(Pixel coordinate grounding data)

━━━━━━━━

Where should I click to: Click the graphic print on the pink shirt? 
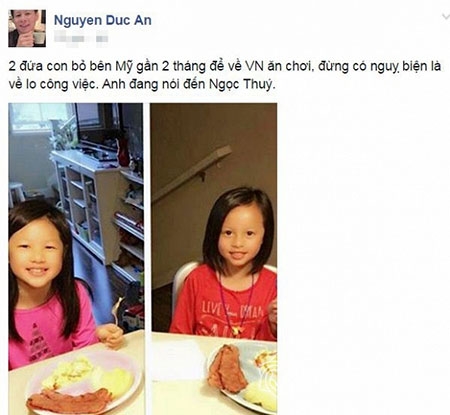click(38, 343)
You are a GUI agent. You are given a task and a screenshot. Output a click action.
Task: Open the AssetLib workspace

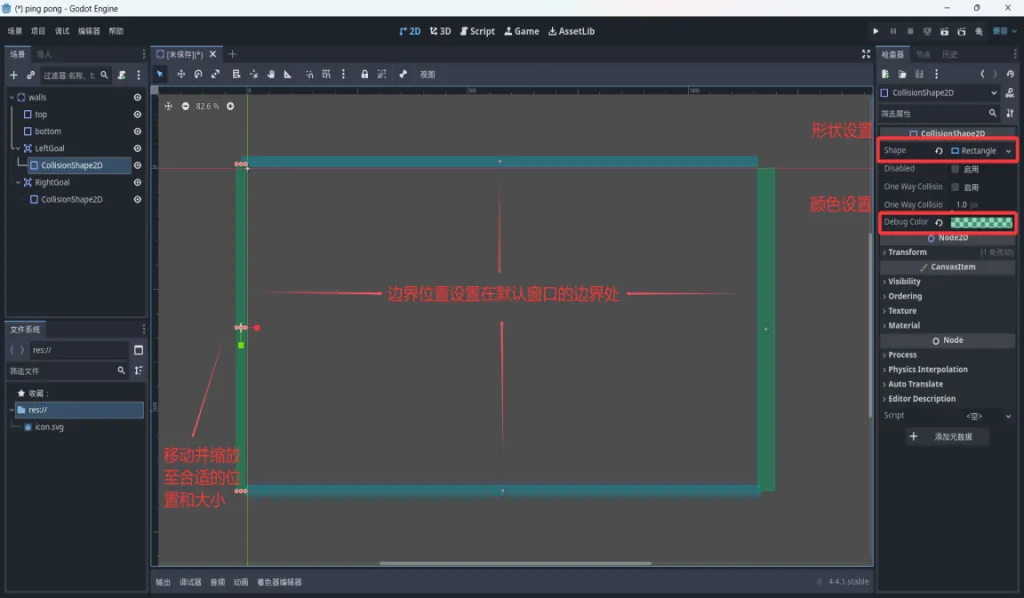pyautogui.click(x=571, y=31)
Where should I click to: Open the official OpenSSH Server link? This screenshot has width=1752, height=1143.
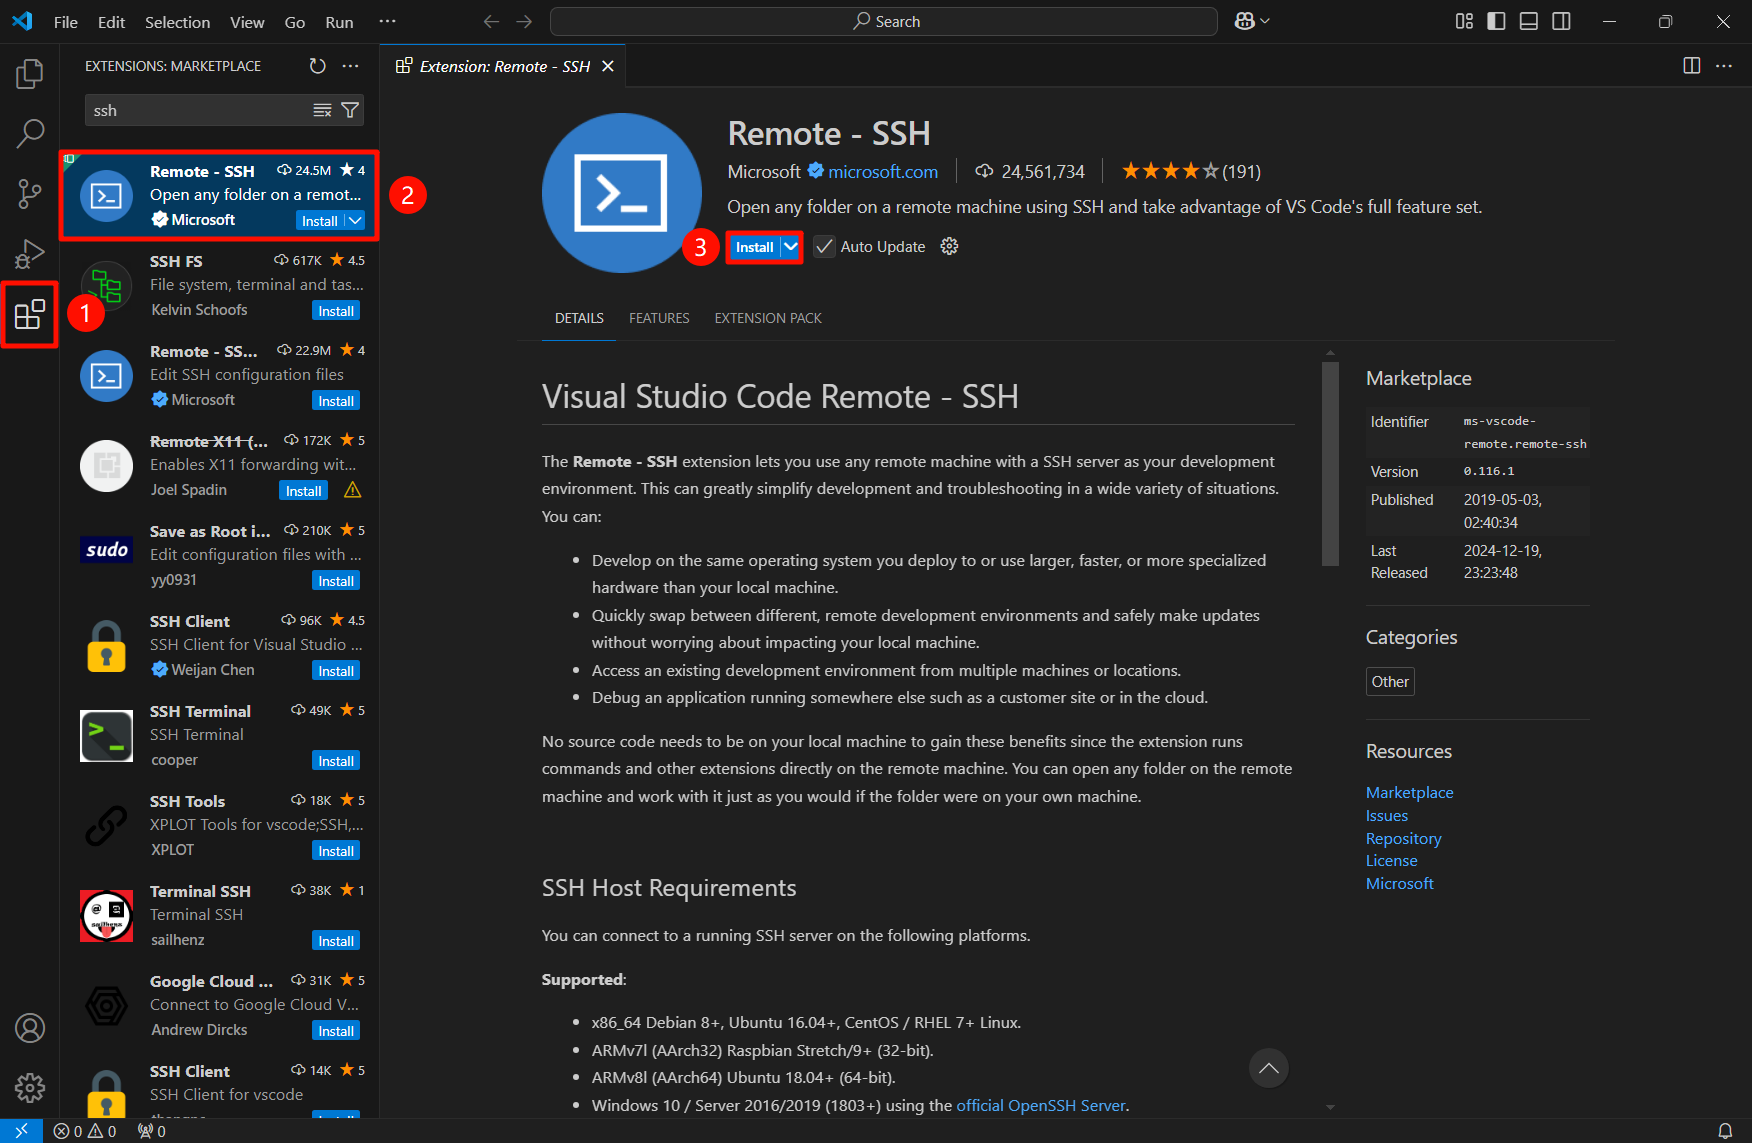tap(1040, 1105)
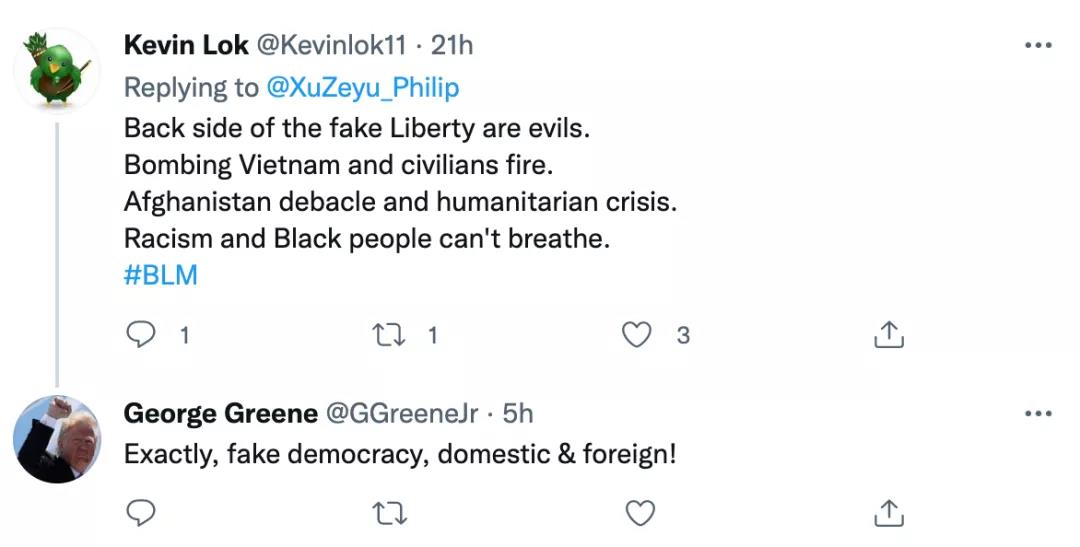This screenshot has height=547, width=1080.
Task: Open the @XuZeyu_Philip profile link
Action: (x=362, y=88)
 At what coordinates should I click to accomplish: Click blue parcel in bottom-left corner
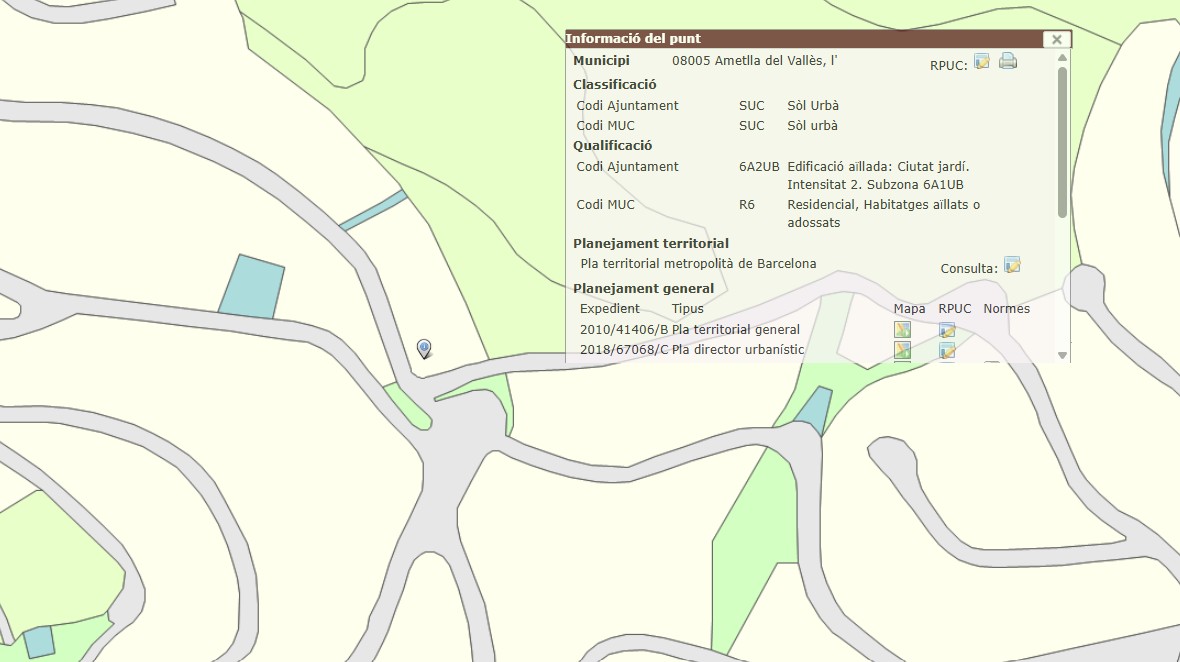click(x=39, y=641)
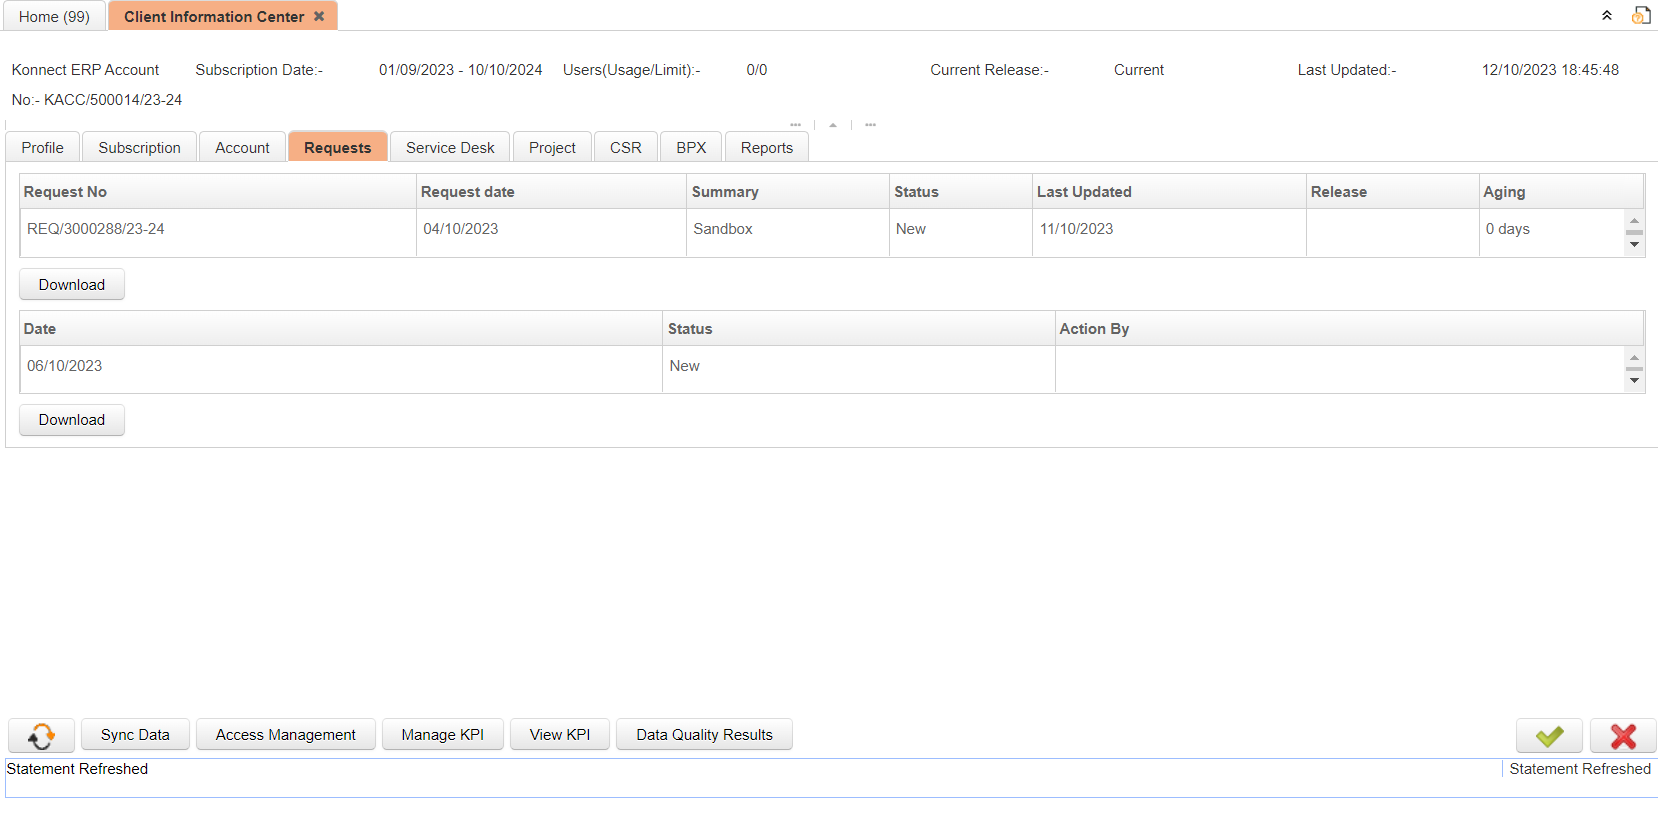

━━━━━━━━

Drop the images and repeat the data exactly.

*Solution for this exercise*
Where should I click to: Click the graphic print on the pink shirt? 
click(38, 343)
You are a GUI agent. You are given a task and a screenshot. Output a click action.
Task: Open the AssetLib workspace

pyautogui.click(x=571, y=31)
Where should I click to: Open the official OpenSSH Server link? This screenshot has width=1752, height=1143.
tap(1040, 1105)
This screenshot has height=547, width=1080.
Task: Open the @XuZeyu_Philip profile link
Action: (x=362, y=88)
 At what coordinates should I click to accomplish: Click blue parcel in bottom-left corner
click(x=39, y=641)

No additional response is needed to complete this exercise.